La fotógrafa hace una salvedad y pide no confundir: “Los teléfonos, al igual que las cámaras, son herramientas que no discriminan: registran lo que tienen al frente”. Para hablar de fotografía y de oficio fotográfico, como dice ella y como lo dicta el sentido común, hace falta que detrás de estos aparatos haya un ojo, una sensibilidad y un cerebro que conozca el léxico del quehacer. 

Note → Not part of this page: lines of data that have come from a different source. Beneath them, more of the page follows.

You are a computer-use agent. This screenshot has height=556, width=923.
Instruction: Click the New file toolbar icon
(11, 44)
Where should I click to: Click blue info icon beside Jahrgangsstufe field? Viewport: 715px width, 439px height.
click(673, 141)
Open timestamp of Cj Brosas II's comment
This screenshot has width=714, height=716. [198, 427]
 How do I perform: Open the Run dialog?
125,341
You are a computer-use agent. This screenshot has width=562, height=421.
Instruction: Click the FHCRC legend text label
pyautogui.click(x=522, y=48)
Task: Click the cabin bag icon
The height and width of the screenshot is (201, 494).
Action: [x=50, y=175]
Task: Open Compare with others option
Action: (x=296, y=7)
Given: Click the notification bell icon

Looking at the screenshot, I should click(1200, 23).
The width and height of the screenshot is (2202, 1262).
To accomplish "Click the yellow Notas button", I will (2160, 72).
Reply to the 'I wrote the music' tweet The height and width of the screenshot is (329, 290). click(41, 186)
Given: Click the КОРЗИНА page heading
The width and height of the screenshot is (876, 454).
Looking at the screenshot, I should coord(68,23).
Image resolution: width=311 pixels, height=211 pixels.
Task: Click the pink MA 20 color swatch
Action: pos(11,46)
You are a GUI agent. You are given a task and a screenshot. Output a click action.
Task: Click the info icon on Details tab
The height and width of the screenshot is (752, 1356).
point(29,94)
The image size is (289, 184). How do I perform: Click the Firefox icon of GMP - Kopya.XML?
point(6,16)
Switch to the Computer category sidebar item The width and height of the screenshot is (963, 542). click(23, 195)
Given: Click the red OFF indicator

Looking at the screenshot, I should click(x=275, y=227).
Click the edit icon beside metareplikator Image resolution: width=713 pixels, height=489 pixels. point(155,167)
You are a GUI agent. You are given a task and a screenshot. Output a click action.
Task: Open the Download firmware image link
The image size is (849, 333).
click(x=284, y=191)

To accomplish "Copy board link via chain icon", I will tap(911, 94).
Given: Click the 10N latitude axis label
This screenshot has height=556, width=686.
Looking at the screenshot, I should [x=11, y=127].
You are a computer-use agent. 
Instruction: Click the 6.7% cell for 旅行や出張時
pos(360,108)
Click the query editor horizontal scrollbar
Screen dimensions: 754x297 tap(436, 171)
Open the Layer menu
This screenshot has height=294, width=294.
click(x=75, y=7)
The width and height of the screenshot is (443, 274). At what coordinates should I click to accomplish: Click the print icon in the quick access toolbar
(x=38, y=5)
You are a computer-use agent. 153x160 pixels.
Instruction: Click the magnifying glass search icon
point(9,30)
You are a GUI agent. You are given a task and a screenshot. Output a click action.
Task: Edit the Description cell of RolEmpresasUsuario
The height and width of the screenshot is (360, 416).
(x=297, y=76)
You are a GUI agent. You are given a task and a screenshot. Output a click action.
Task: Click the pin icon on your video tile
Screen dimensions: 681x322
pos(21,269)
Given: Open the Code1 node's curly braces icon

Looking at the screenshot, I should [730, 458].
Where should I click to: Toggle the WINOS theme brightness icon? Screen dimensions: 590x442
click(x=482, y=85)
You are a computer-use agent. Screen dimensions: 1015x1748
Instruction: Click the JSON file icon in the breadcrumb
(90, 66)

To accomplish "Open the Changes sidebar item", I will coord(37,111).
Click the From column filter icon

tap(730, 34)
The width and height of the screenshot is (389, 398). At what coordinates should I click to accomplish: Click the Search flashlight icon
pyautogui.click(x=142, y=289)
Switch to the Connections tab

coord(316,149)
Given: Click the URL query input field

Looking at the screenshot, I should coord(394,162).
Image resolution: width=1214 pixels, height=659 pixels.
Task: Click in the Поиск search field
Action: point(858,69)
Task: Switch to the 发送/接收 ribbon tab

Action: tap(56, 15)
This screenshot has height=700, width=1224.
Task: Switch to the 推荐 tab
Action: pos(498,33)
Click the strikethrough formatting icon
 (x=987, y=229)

Castillo, por ejemplo, no cree que sea necesaria una ley que exija tener de principio la claridad para no hacer algo que, si me denigra a mí, también al otro. Sin embargo, rechaza la falta de compostura y autocontrol del que entra de manera invasiva a un espacio. “Que haya una exposición como a la que estamos acostumbrados y pasemos a la vulnerabilidad de ser acechados, agrava este estado de tensión, sobre todo ahora en cuarentena, porque la irritabilidad se puede subir de manera absurda en medio de la crisis”, concluye la abogada y activista de Karisma. 

Peretti insiste en que estas herramientas nos dan la ilusión que somos todos fotógrafos, videógrafos, reporteros… pero la herramienta sin el conocimiento, y la capacidad de contar y tejer fino, como dice, no es nada: “Henry Cartier-Bresson solía decir que tomar una foto es poner el ojo, la mente y el corazón en la misma línea de mira. Sin ser pensantes detrás de esos aparatos, no queda sino un registro, el mismo que hacen los billones de cámaras de seguridad que a diario nos graban en nuestras andanzas por el mundo”.